Good news for those loving the food. The 3D printers have already begun to print food, including gluten free menus and with an exhaustive control on the ingredients, according to the EFE. This new technology, enters in the kitchen, says the nutritionist Alex Vidal, a professor at the Universitat Oberta de Catalunya, Spain. According to him, the 3D printers can be found for the moment at big restaurants, only.

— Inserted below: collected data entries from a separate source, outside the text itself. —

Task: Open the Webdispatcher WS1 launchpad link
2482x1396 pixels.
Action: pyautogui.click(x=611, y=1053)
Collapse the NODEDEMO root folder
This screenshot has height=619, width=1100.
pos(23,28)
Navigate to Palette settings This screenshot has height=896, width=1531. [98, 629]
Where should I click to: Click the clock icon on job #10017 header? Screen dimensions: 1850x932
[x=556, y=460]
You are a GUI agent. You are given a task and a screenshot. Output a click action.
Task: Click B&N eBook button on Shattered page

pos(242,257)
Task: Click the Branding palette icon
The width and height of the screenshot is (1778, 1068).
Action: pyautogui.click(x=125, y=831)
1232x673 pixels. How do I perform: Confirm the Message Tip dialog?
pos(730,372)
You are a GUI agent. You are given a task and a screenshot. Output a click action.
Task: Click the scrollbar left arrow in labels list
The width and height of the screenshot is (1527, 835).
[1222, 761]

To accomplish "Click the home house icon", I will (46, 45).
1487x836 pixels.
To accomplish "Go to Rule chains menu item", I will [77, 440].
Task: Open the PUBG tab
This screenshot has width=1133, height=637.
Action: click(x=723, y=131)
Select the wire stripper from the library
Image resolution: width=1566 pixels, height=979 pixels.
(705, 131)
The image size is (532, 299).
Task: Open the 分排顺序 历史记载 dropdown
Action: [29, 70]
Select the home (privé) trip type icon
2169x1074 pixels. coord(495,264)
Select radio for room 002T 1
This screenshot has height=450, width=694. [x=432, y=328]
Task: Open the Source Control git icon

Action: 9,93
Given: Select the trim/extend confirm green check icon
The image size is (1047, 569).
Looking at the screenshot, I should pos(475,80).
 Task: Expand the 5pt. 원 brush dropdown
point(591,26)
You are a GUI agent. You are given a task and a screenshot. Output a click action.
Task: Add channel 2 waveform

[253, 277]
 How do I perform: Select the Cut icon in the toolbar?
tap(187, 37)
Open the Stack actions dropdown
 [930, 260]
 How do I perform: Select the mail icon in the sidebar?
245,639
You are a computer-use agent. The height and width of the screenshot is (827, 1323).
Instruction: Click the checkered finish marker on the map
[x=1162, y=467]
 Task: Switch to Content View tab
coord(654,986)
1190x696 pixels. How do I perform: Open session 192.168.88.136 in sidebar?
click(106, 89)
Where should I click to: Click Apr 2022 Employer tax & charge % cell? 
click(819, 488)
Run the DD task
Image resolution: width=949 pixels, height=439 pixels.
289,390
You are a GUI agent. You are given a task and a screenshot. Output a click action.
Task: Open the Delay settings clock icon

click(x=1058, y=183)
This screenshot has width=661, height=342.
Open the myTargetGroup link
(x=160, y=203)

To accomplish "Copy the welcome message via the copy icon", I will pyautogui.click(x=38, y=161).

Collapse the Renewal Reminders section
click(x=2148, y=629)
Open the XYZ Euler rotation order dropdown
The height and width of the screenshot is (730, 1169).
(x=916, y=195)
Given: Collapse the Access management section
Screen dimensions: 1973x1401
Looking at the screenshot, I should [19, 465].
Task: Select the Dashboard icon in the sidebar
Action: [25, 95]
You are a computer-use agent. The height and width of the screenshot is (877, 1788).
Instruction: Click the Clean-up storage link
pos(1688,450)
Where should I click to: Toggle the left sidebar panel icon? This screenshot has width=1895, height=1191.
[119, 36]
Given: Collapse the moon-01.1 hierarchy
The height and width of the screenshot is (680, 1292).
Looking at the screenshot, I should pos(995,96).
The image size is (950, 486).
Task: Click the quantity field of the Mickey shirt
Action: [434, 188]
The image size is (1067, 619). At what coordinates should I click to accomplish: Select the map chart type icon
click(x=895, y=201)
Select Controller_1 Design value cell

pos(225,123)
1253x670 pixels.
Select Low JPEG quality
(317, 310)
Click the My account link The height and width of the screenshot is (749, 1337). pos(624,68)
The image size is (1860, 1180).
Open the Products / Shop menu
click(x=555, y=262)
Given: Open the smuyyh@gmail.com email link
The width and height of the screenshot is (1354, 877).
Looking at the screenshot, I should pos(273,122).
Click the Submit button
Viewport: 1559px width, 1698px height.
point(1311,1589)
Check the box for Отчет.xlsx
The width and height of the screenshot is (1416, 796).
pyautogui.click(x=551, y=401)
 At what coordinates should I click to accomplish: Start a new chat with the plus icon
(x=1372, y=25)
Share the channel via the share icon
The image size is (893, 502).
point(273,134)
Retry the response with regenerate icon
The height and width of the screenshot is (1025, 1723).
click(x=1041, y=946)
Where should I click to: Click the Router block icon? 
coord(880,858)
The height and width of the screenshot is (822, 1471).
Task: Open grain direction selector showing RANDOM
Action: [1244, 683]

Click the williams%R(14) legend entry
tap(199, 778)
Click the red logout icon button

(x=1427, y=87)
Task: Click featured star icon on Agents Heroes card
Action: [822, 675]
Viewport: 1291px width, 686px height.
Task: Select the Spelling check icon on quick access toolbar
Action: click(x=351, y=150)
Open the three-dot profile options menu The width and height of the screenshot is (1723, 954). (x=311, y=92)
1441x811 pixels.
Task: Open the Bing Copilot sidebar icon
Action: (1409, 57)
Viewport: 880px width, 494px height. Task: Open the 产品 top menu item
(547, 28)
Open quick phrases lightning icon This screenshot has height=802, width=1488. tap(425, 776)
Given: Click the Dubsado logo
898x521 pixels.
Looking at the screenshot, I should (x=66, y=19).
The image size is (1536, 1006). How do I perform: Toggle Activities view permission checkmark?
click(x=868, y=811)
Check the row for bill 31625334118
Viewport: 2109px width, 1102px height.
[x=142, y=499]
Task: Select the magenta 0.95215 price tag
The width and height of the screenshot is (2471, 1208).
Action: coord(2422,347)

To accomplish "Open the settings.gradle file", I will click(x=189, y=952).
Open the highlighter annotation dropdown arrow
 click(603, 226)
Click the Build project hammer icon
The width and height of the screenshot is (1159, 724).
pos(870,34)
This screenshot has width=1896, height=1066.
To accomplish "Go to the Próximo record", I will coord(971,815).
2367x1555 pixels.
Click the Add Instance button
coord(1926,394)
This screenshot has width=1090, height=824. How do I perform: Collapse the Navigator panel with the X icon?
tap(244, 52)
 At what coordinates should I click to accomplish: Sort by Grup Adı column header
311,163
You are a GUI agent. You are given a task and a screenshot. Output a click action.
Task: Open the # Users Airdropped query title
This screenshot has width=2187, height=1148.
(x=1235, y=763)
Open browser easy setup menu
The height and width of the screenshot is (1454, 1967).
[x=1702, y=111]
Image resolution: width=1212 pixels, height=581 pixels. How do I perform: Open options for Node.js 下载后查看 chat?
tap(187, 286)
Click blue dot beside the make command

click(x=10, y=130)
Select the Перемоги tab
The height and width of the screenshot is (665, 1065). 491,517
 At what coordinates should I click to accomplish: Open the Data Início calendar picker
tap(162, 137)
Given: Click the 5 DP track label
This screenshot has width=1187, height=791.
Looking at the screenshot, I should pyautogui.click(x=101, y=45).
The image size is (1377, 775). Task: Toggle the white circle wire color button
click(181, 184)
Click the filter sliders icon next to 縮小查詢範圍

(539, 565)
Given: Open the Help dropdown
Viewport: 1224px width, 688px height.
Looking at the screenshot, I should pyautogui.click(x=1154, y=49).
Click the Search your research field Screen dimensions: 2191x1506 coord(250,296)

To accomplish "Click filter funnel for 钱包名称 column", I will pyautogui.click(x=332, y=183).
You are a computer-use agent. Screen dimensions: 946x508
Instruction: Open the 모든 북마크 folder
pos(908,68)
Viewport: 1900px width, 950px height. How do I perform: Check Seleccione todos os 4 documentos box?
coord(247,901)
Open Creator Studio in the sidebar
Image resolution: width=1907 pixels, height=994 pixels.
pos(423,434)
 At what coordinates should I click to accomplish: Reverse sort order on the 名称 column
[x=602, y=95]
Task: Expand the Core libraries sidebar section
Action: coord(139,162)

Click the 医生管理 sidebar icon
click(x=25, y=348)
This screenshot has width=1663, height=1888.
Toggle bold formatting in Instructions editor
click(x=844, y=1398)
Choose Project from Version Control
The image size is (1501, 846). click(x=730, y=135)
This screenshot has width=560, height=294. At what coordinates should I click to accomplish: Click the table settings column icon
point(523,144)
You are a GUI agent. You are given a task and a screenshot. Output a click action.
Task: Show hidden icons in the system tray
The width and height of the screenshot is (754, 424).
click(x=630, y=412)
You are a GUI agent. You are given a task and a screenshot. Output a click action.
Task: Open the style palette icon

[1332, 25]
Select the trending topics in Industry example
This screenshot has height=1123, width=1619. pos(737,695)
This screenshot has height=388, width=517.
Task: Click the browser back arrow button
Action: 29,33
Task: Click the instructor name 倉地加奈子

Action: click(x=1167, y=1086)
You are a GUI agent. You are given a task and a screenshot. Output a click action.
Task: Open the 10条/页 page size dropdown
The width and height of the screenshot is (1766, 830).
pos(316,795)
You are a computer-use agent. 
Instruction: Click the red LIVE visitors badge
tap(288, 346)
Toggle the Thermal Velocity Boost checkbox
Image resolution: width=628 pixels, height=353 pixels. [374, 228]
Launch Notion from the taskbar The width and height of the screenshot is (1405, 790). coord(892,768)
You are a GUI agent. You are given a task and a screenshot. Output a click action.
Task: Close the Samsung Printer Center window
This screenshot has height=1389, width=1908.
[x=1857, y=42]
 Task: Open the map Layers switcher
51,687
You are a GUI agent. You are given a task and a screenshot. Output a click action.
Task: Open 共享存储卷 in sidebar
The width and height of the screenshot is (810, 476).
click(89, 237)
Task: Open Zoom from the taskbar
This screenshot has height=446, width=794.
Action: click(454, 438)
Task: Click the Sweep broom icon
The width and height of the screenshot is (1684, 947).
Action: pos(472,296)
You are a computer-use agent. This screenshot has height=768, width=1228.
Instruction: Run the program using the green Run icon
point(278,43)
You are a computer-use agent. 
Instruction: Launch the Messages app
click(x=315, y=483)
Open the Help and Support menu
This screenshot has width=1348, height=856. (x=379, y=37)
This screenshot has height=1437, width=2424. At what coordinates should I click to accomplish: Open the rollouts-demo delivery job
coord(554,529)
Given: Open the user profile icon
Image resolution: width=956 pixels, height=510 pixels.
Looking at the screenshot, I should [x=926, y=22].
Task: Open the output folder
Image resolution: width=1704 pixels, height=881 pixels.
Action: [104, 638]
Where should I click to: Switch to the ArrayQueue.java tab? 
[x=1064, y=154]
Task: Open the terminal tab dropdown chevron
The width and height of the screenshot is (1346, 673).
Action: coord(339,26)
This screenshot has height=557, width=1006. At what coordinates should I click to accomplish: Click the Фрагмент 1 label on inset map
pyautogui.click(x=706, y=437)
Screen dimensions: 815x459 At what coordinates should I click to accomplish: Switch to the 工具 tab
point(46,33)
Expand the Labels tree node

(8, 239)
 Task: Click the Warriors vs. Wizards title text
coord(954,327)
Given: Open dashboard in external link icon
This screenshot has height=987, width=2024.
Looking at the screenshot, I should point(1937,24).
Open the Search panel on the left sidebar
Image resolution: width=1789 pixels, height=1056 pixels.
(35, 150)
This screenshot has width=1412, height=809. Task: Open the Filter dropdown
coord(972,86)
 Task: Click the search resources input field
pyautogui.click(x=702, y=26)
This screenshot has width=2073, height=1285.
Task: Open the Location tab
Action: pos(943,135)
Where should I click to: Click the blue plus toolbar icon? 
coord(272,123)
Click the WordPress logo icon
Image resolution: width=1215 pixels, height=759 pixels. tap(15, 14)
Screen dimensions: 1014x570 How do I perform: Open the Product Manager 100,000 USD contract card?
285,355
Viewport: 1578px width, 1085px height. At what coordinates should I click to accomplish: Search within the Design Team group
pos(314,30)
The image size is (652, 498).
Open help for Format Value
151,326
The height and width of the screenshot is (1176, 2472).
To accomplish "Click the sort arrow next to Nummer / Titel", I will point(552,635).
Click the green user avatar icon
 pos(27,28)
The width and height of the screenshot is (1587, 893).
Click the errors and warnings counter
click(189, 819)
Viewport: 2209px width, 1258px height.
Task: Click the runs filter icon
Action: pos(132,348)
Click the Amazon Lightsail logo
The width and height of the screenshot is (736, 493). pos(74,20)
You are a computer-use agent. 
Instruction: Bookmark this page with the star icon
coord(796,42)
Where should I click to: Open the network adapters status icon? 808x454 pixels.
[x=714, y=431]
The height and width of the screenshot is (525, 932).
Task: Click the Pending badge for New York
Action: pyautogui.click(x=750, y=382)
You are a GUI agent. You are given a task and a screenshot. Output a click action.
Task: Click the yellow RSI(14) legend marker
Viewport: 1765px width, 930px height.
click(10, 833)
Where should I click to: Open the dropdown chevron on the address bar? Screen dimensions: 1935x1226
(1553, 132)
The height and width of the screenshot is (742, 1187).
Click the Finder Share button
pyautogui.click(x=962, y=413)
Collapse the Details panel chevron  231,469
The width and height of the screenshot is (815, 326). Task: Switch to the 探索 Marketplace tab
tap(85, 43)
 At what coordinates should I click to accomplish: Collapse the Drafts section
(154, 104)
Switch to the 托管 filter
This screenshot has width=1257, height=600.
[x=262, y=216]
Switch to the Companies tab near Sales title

With this new tool can be achieved ‘elements, volumes and textures’. In a study made last year, the consultancy company Gartner appreciated that in 2016 were sold more than 455,000 units of 3D printers, and, by 2020 will be sold over 6.7 million units. Vidal sees the advantages of this technology in the case of the alimentary allergies and intolerance. ‘When something must be kept under control, like a food allergy or intolerance to gluten, it can be useful. It can help to prevent certain nutrients’, says the nutritionist. Several companies were interested in the 3D food printers. Of these, Natural Machines, from Barcelona, sells Foodini, a device that works with capsules and prints a large variety of dishes. Alex Vidal expressed his regret that, even though it can be useful for certain groups of people, this technology ‘is not accessible to all’, one of the reasons being the price, ‘which exceeds in many cases 1,000 euro’.
It can’t print any kind of ingredients, yet, specifies Vidal. This is a ‘challenge’ for the industry, along with the introduction of the cooking, because these sorts of food must be completed in the oven or in the pot, adds Vidal. To print a cake or a pizza, the machine must be supplied with raw materials and to be programmed and the making of the kind of food in question can take between 5 and 30 minutes.